====== Exercise input

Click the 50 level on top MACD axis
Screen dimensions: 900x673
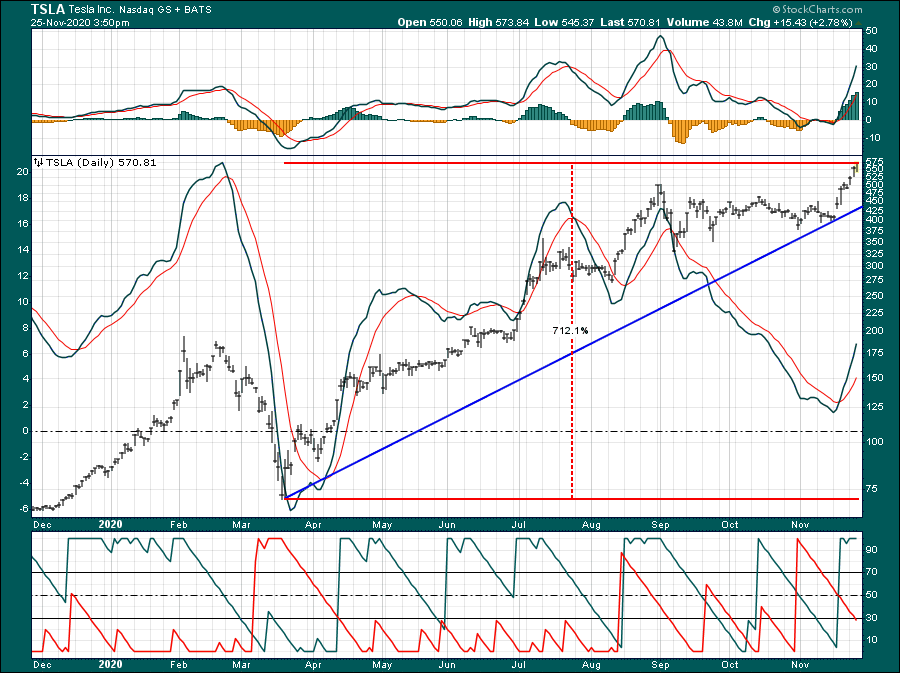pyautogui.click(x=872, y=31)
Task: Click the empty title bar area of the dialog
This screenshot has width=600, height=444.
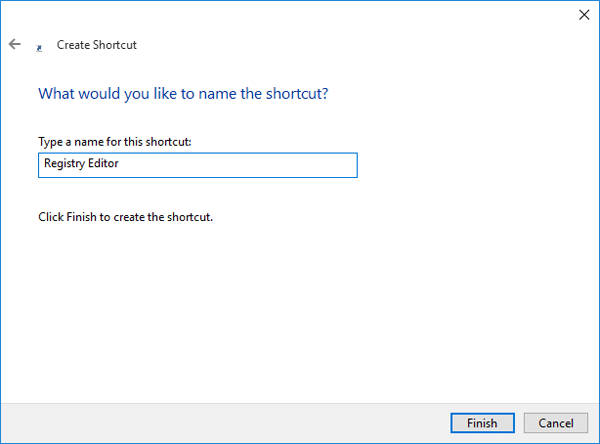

============

Goal of the exercise: Write out the data above precisely. Pictures stay out.

Worked solution:
Click the 50 level on top MACD axis
Screen dimensions: 900x673
pyautogui.click(x=872, y=31)
Task: Click the empty title bar area of the dialog
This screenshot has width=600, height=444.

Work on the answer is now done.